Artinya, kader yang masuk dunia politik tidak cukup hanya memiliki ambisi kekuasaan, tetapi juga tanggung jawab moral terhadap rakyat dan organisasi.
Di tengah krisis keteladanan nasional, Pemuda Muhammadiyah memiliki peluang besar menjadi kekuatan moral bangsa.
Karena itu, Muktamar mendatang harus melahirkan kepemimpinan yang matang secara intelektual, rendah hati dalam pengabdian, mampu merangkul seluruh elemen kader, dan tidak menjadikan organisasi sebagai alat legitimasi kepentingan pribadi maupun kelompok.
Menguatkan Akar, Bukan Sekadar Membesarkan Pohon
Pertanyaannya sederhana tetapi mendasar: apakah Pemuda Muhammadiyah akan tetap menjadi gerakan moral dan intelektual, atau justru terseret menjadi organisasi yang sibuk pada perebutan pengaruh semata?

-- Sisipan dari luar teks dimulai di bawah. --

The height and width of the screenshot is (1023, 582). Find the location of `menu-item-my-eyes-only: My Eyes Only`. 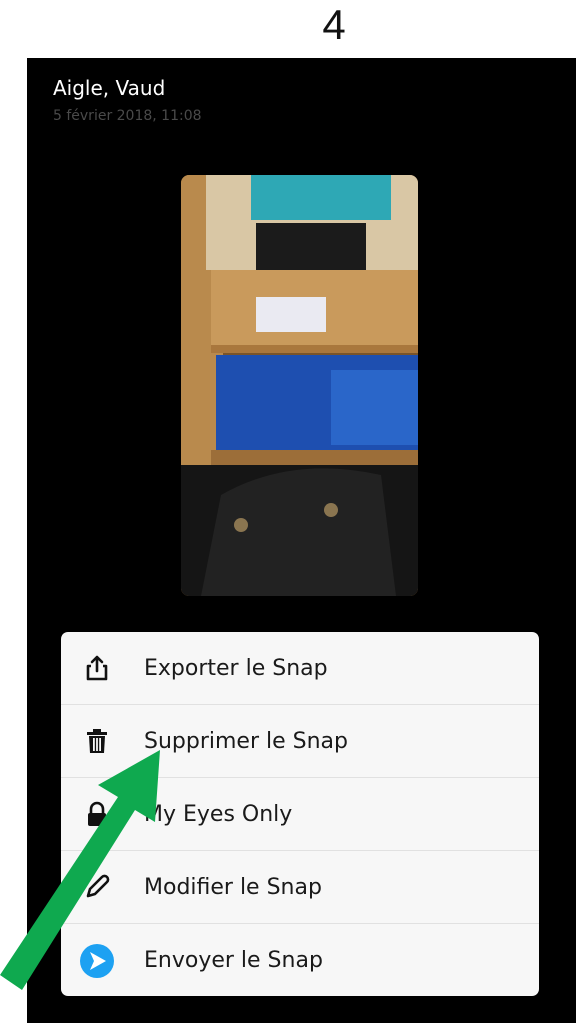

menu-item-my-eyes-only: My Eyes Only is located at coordinates (300, 814).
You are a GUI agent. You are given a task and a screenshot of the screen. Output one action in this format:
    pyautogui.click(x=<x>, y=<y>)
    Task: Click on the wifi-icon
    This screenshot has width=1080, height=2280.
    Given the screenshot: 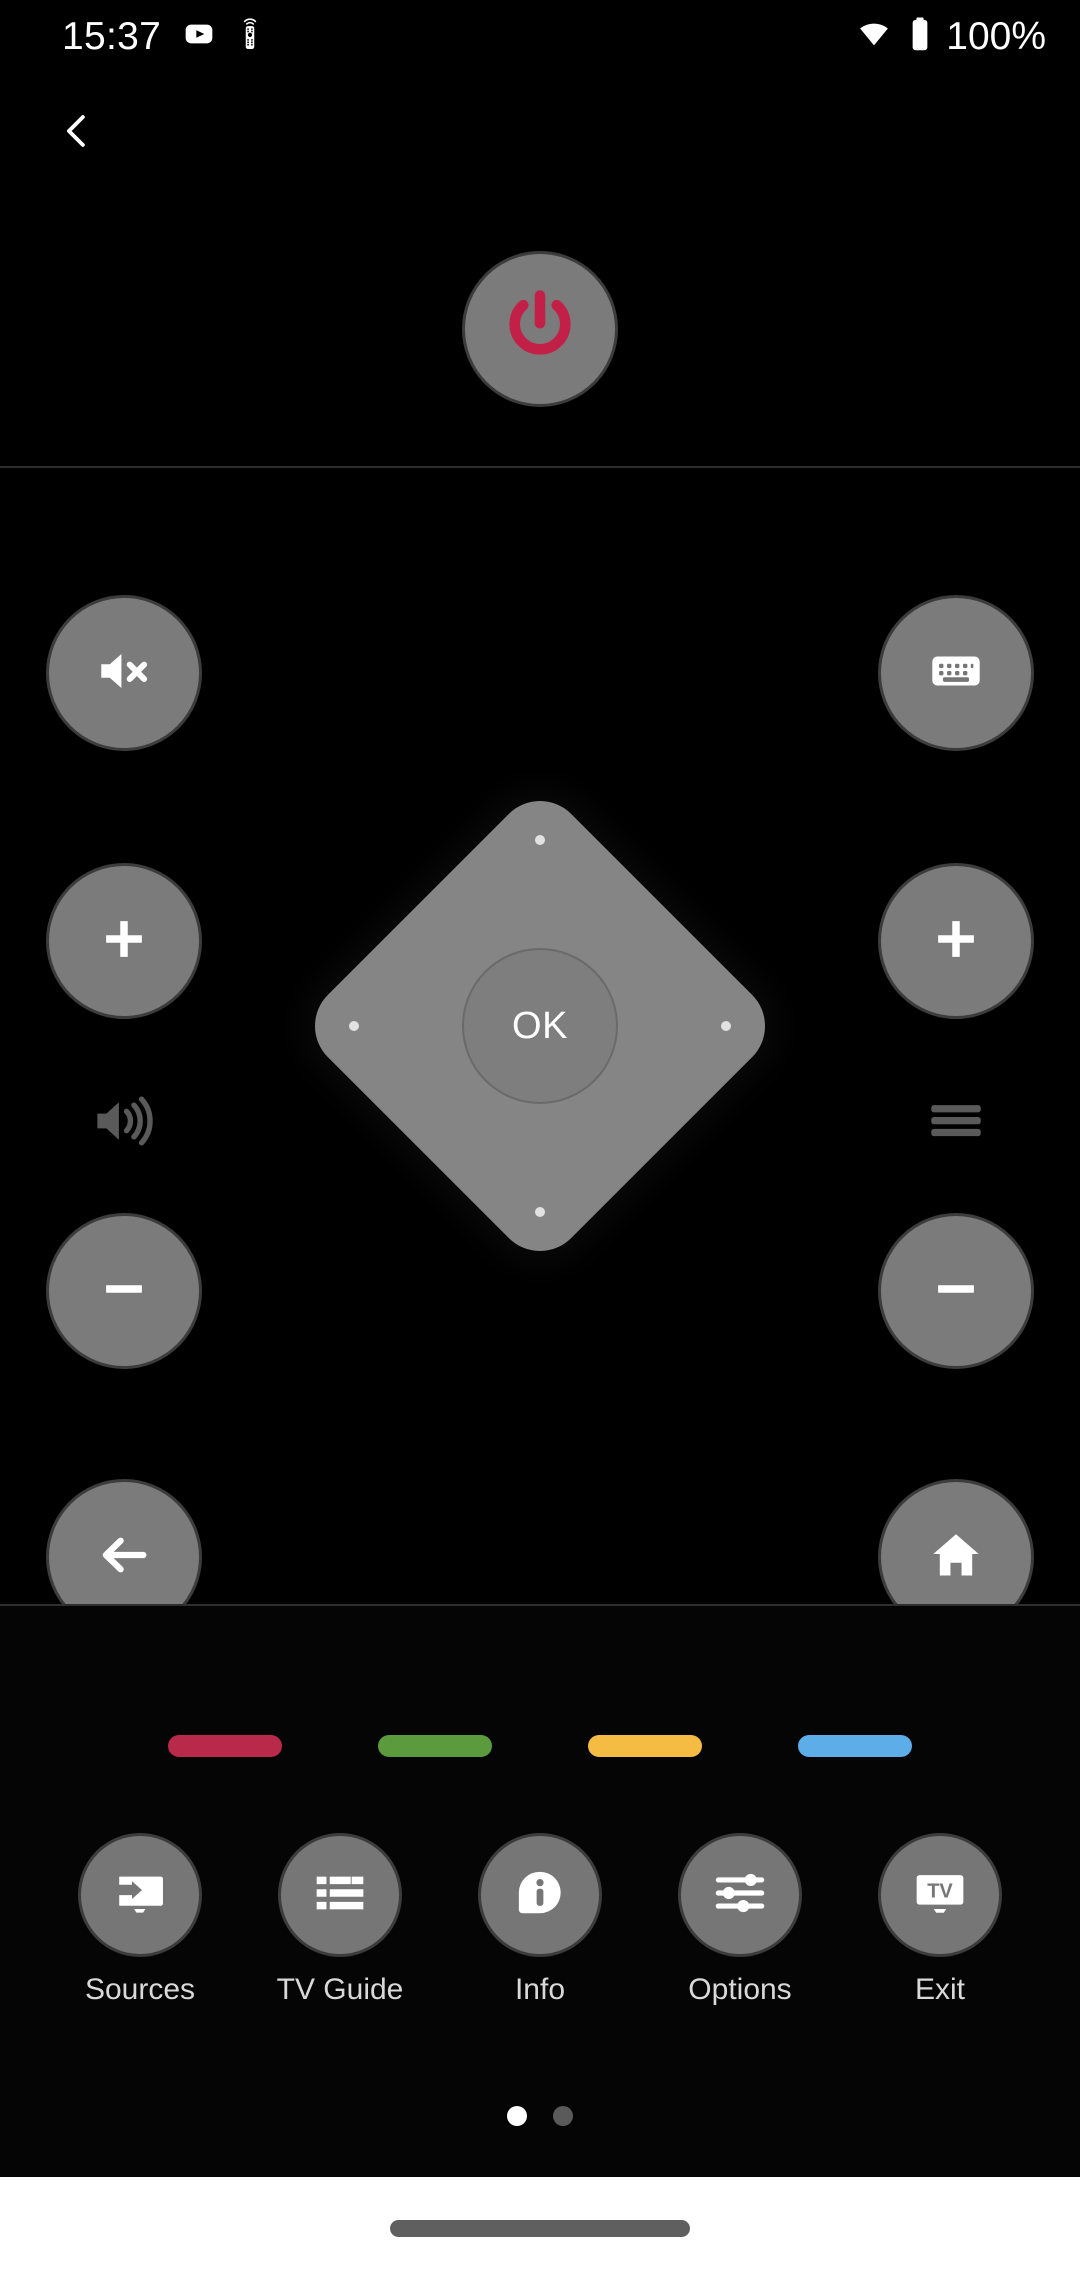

Di sinilah makna “mengakar” menjadi sangat penting.
Pohon besar tidak tumbang karena rantingnya lemah, tetapi karena akarnya kehilangan kekuatan.
Dan organisasi besar tidak akan kehilangan masa depan selama tetap menjaga nilai, keteladanan, intelektualitas, spiritualitas, serta keberpihakan kepada umat dan bangsa.
Tanwir II di Bali harus menjadi momentum menata ulang kesadaran kolektif bahwa Pemuda Muhammadiyah bukan sekadar tempat berhimpun, tetapi ruang membangun peradaban.
Karena bangsa ini membutuhkan kader muda yang tidak hanya cerdas berpikir, tetapi juga matang secara moral, kuat dalam pengabdian, dan tetap rendah hati dalam perjuangan.